The Management Board provides the Annual General Meeting of Shareholders with all information required for the fulfillment of its obligations and the exercise of its powers in a timely fashion. The Management Board is responsible for the quality and completeness of financial and other reports that are publicly disclosed by or on behalf of the Company, including all reports and documents the Company is required to file.
Each Management Board member shall immediately report any potential conflict of interest to the Chairman of the Supervisory Board and to the other Management Board members. In such cases, a Management Board member shall provide the Chairman of the Supervisory Board and the other Management Board members with all information relevant to the conflict and follow the procedures as set out in the Management Board rules.

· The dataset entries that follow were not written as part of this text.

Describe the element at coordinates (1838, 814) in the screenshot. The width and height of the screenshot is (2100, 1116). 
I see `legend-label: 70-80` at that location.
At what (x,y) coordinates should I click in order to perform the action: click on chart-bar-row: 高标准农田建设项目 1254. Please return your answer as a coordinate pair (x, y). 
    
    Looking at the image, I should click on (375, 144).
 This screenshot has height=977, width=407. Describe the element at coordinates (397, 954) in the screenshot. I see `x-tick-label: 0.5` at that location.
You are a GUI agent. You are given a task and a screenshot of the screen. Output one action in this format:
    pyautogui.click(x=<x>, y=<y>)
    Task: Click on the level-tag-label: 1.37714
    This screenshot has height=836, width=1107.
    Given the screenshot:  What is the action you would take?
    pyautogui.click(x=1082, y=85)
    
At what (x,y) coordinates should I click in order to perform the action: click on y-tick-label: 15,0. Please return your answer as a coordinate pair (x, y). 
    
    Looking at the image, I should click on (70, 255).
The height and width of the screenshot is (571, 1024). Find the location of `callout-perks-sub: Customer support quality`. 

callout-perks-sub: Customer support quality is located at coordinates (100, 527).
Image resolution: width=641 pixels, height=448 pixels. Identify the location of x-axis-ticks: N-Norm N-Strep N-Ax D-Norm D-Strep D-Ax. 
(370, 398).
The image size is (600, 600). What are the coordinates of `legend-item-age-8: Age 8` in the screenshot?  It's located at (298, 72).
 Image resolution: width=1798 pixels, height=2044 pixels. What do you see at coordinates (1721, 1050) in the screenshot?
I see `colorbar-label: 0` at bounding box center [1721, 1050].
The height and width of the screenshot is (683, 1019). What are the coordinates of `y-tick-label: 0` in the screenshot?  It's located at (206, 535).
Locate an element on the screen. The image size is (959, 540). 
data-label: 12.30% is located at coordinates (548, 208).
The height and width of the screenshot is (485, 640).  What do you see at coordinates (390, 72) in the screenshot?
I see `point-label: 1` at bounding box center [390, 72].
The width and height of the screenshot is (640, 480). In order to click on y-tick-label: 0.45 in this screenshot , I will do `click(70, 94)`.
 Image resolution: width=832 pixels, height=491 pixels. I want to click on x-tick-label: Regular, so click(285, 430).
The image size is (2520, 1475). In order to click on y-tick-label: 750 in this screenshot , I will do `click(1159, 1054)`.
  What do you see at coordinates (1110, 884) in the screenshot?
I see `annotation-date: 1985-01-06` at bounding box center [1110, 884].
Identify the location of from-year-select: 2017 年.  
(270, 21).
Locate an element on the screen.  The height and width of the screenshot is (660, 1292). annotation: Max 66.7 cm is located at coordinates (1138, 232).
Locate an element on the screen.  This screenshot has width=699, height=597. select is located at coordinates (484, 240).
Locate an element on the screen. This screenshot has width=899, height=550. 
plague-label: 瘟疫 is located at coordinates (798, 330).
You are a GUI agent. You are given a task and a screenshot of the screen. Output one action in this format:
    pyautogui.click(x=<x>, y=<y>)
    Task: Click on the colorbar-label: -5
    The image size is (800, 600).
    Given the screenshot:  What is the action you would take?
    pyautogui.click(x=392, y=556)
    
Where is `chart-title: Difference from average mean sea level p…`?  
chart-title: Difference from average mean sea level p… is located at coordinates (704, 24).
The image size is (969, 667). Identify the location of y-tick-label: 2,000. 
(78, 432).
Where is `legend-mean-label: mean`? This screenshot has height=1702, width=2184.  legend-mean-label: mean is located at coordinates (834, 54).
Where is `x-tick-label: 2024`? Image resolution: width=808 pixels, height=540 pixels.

The Annual General Meeting of Shareholders (AGM) appoints a Management Board member based on a binding nomination drawn up by the Supervisory Board. The AGM may set aside a binding nomination by a resolution taken with an absolute majority of the votes cast, representing at least one third of the share capital. If such a binding nomination is set aside, a new binding nomination will be drawn up by the Supervisory Board and submitted to a newly called General Meeting of Shareholders. If this binding nomination is set aside, the General Meeting of Shareholders is free to appoint a Management Board member, but only with an absolute majority of the votes cast representing at least one third of our issued capital.
A Management Board member may be suspended at any time by the Supervisory Board. A Management Board member may, in accordance with a proposal by the Supervisory Board, be dismissed by the AGM through a majority vote. A resolution to suspend or to dismiss a member of the Management Board, other than in accordance with a proposal of the Supervisory Board, shall require the affirmative vote of a majority of the votes cast at a meeting. The affirmative votes must represent at least one third of the issued capital.
For information regarding the remuneration of the Management Board, please see the remuneration policy which is posted on our website, the remuneration report, which is included in this report, and Note 24 to the Consolidated financial statements.